Iraqi flag signals the transfer of power in Basra
The Iraqi flag was fluttering over Basra Palace yesterday, in a potent symbol of British withdrawal from the last base inside the city. Both British and Iraqi officials declared a successful transition from UK to local control and insisted that law and order will not collapse.
Gordon Brown denied that their withdrawal amounted to a defeat. However, the sight of supporters of the Shia militia Mahdi Army jeering from the roadside that the departing British troops had been defeated, suggested that southern Iraq has not been transformed into a civic society.
The fact that more than 500 troops had negotiated the "ambush alleys'" from the palace to the airport in the outskirts of the city is regarded by the British military as a major achievement. Commanders had drawn up contingency plans taking into account significant numbers of dead and injured resulting from the evacuation.
The British force, the 4 Rifles Battle Group, had been under constant mortar and rocket attacks at the base and been hit by roadside bombs while out on patrol.
The timing of the withdrawal stemmed from a decision of the leader of the Mahdi Army, the radical cleric Moqtada al-Sadr, who called a six-month ceasefire. In addition, an Iraqi commander sent down from Baghdad, General Mohan al-Furayji, brokered a truce with local fighters to allow British troops to leave the city.
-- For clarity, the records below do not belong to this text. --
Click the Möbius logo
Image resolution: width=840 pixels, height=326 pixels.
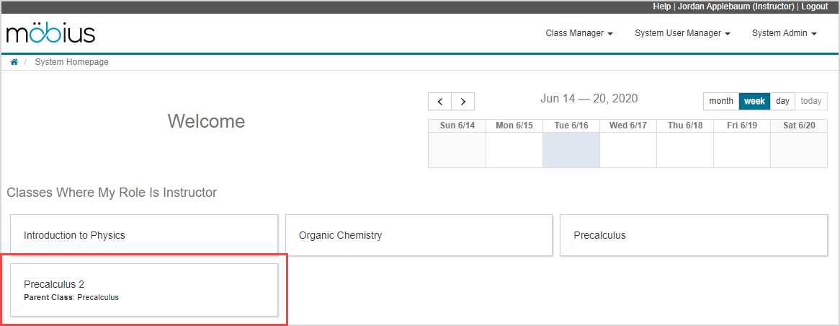point(50,34)
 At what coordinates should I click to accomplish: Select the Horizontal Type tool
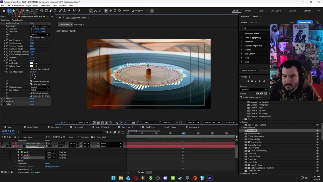tap(55, 11)
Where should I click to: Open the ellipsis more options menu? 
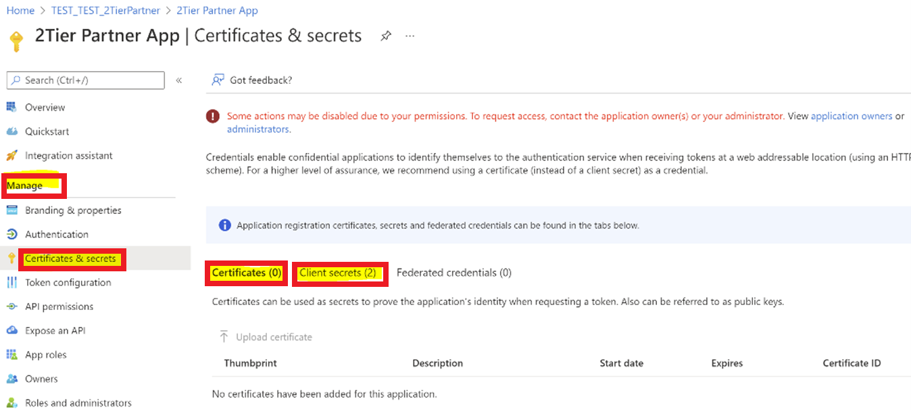pyautogui.click(x=410, y=36)
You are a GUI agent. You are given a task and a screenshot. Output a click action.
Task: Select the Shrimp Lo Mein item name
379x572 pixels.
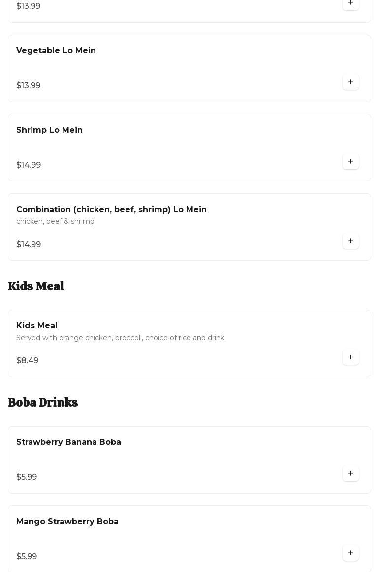click(49, 130)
Gen. Mohan felt that the presence of foreign troops in Basra was the main source of violence and their absence should lead to a decrease in attacks.
Significantly, the British now agree with Gen. Mohan that the presence of foreign forces in Iraq is now counterproductive.
A senior British official said: "General Mohan was of the opinion that Basra would be better off without us, and since he is representing the Iraqi government it is obviously something we have to take very seriously. Our leaving basically means that the extremist militias have less excuse to engage in lawlessness and violence.'"
British and Iraqi government commanders have also been engaged in extensive behind-the-scenes negotiations with Shia factions in an attempt to isolate the "extremists", allegedly Iranian-backed. Officials claim that this was one of the main reasons for a downturn in attacks against British forces in the last few weeks. There is continuing exasperation among British officials over American claims that the UK has "lost the south" and the region had deteriorated into "gangland warfare".
There is widespread fear among the locals that the two main militia groups, the Mahdi Army and the rival Badr Brigade, are preparing to ratchet up their internecine war for the control of the south of the country and its massive oil wealth.
The Ministry of Defence yesterday dismissed suggestions that the withdrawal had not been discussed with the US government. It said the decision had been taken with American backing and in consultation with the Iraqi administration.